The First New Knight Chair In Over a Decade
Knight Foundation has an established tradition of endowed academic chairs. They range in subject matter, but they have in common universities dedicated to the teaching of journalism and chair-holders who are distinguished in their field.
In our view, Howard University is the right university at the right moment to receive an endowment to establish a chair in Race and Journalism. Howard has a tradition of academic excellence and is known for the development of American leaders. At a time when digital, television, radio and newspaper newsrooms are scrambling to hire journalists who reflect the communities they cover, Howard is ideally positioned to train the next generation of Black journalists. Our investment in Howard will not only endow an academic Knight chair but also boost journalism education at other Historically Black Colleges and Universities.

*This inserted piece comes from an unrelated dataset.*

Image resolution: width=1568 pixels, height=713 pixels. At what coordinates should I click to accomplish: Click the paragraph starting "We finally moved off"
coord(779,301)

Knight chairs are accomplished journalists who bring practical experience in the classroom.
Training more Black reporters, editors and future newsroom leaders is vital to the future of journalism, which is most effective when newsrooms reflect the communities they cover. Journalism is vital to democracy, and inclusive journalism is vital to building the truly representative, multi-ethnic democracy that America is capable of modeling for the world.

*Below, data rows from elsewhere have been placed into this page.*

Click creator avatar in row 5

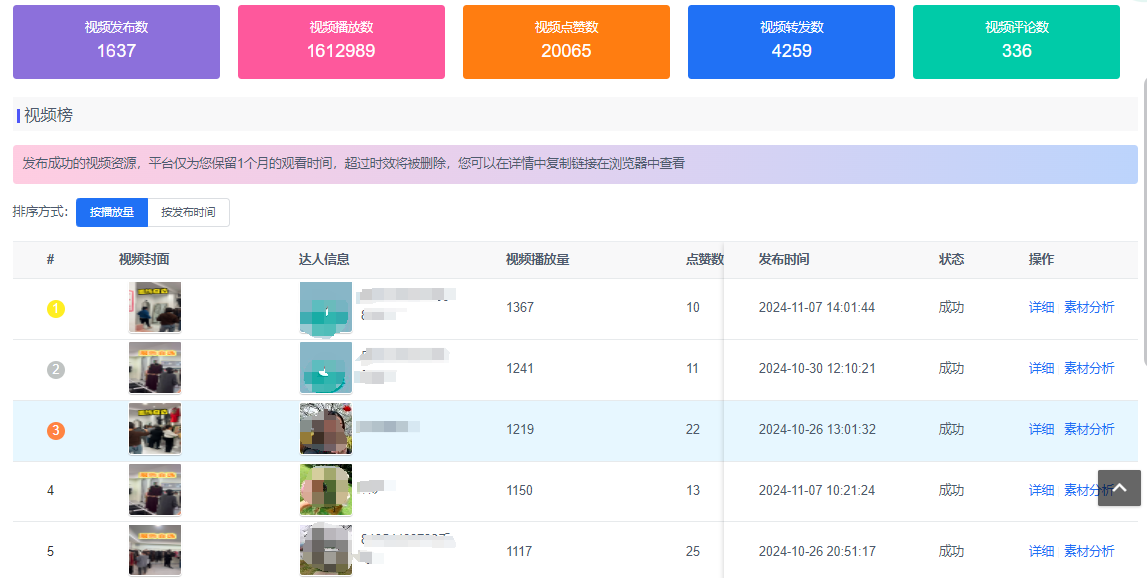[326, 550]
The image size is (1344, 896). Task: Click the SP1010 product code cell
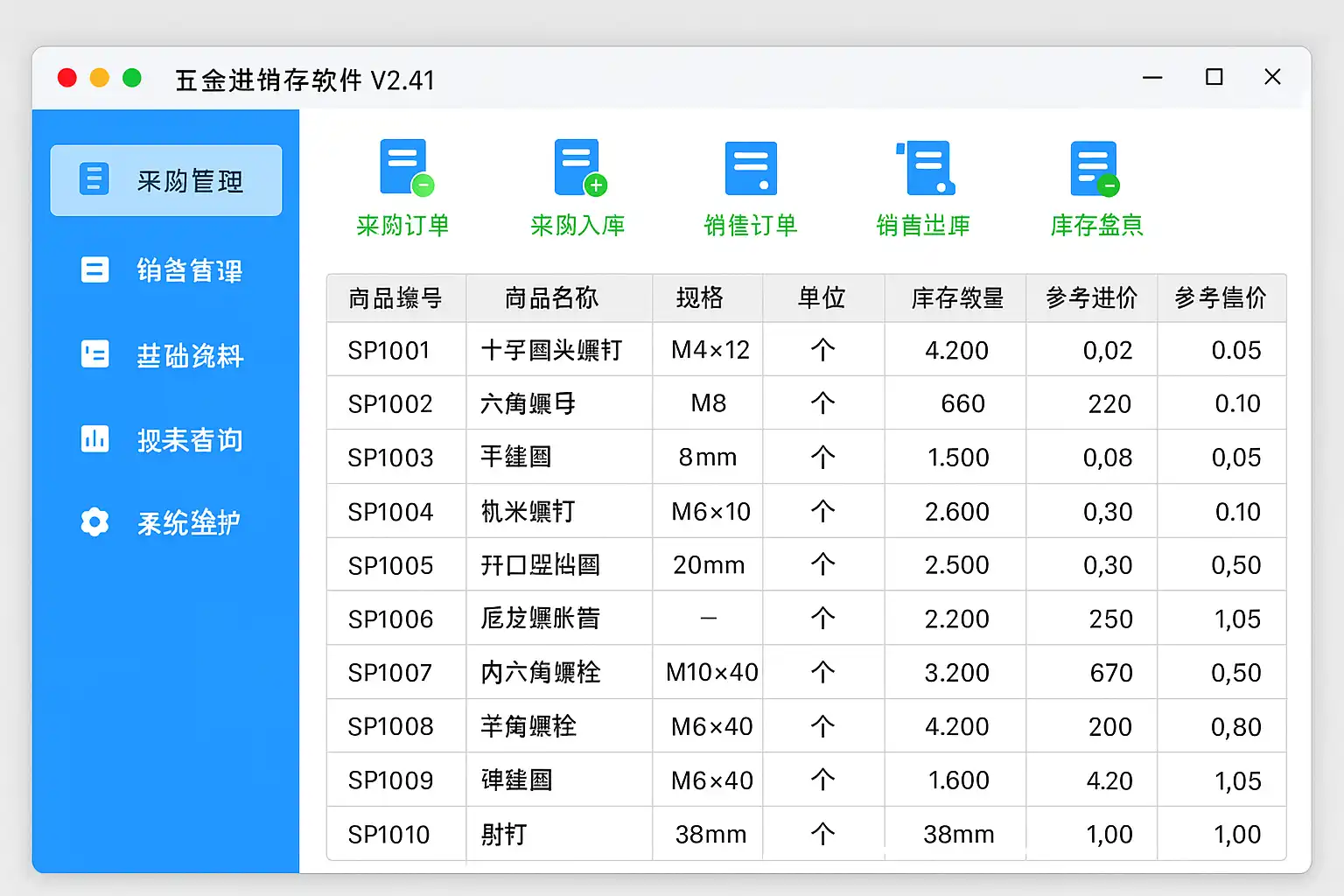point(389,834)
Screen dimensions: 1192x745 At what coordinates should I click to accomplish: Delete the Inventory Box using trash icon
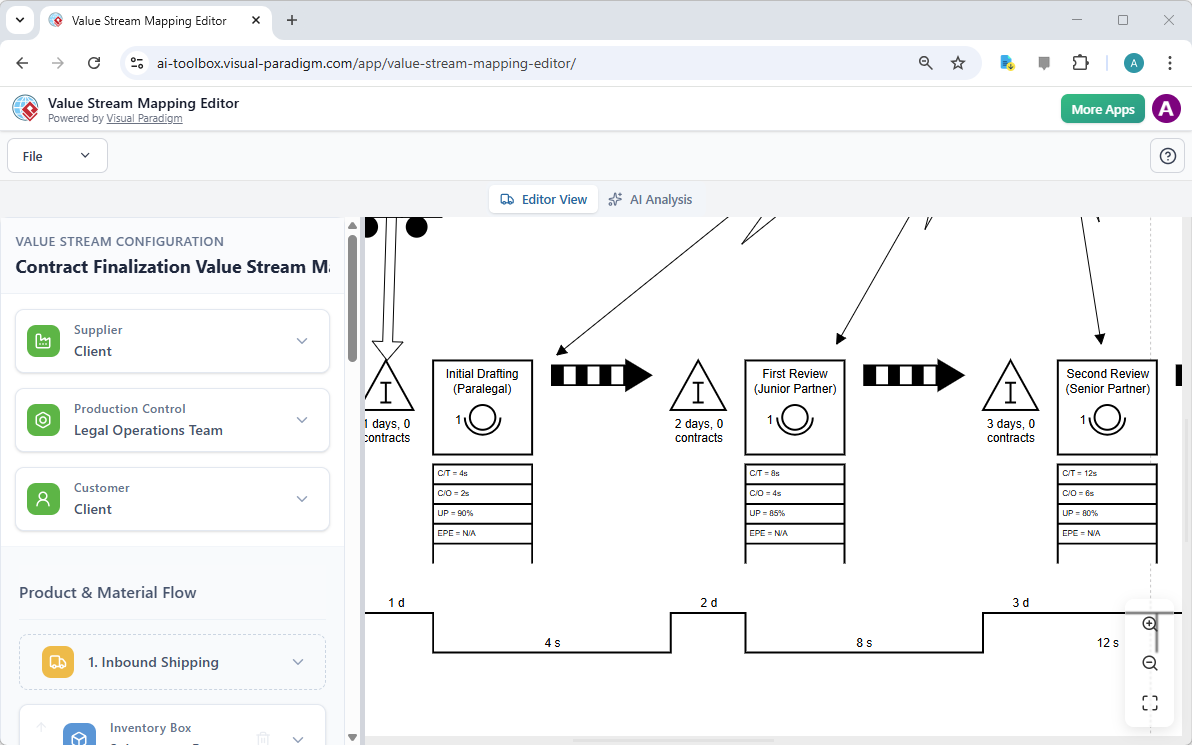(263, 737)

Knight’s $5 million investment in Howard includes $500,000 for the Knight Chair to help launch a symposium to strengthen journalism teaching across HBCUs. In its inaugural year, Howard’s symposium will take place on its campus and include students and faculty from at least 20 HBCUs. By its fifth year, the symposium is planned to include students and faculty from 50 HBCUs and may include physical presentations in other HBCU campuses.

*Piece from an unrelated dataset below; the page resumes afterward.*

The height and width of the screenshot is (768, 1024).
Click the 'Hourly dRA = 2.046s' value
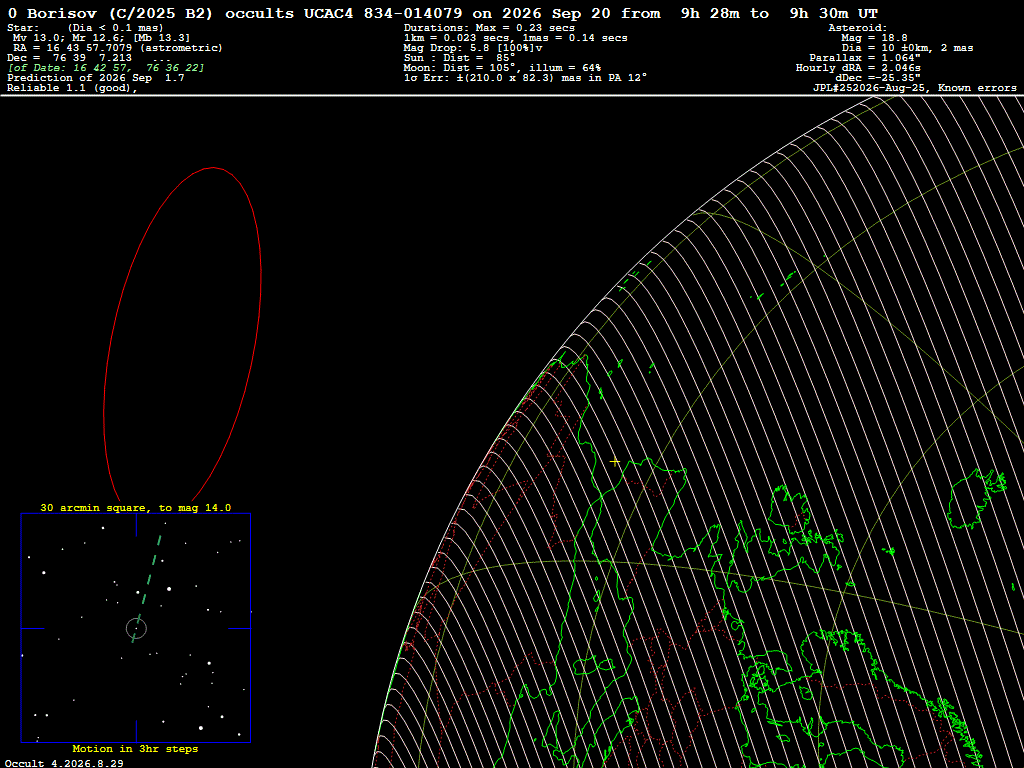point(858,68)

We are delighted that Howard University has named distinguished journalist Nikole Hannah-Jones as the inaugural Knight Chair in Race and Journalism. Howard also announced that another iconic American writer, Ta-Nehisi Coates, would join the university faculty, and that the MacArthur and Ford Foundations, along with an unidentified donor, had committed $5 million each to the university, bringing the total to $20 million.
Knight endows academic chairs, not individual professors. Nevertheless, we note with great pleasure and pride that Ms. Hannah-Jones has a truly outstanding career, recognized by journalism’s Pulitzer, Polk and Peabody awards, a MacArthur Fellowship, and her election to the American Academy of Arts and Sciences.
Knight has now endowed 26 Knight Chairs and professors in journalism at 23 universities, positions filled by top professionals who bring their newsroom experience into the classroom to prepare journalism students for real-world success. Two of the Knight chairs — at Yale and Missouri — focus on press freedom. Two of the Knight chair positions are currently open.
The range of their work is broad. As examples, International journalism chair Rosental Alves at the University of Texas has developed “massive online open courses” in four languages that served tens of thousands of students during the pandemic. Before recently stepping down as one of two Knight chairs at University of North Carolina – Chapel Hill, Penelope Abernathy literally put news deserts on the map. At Duke, Bill Adair and his students developed technology to bring fact-checking to YouTube videos, Google search results and live broadcasts of speeches and debates.
Mindy McAdams has been producing a steady stream of cutting-edge tech classes at the University of Florida. At the University of Miami, Lindsay Grace is doing pioneering work on using multimedia games for news and social impact, while Alberto Cairo continues to break ground on data science and visualization. Dana Priest at the University of Maryland was part of a project that completed the work of slain journalists that led the president of Mexico to promise to re-examine the 2012 murder of magazine reporter Regina Martinez in Veracruz.
Journalism and democracy are facing unprecedented social change and technological challenges. We are grateful to the commitment of the Knight chairs to train the next generation of journalists whose work will help build the informed, engaged and inclusive communities that are essential for a healthy democracy.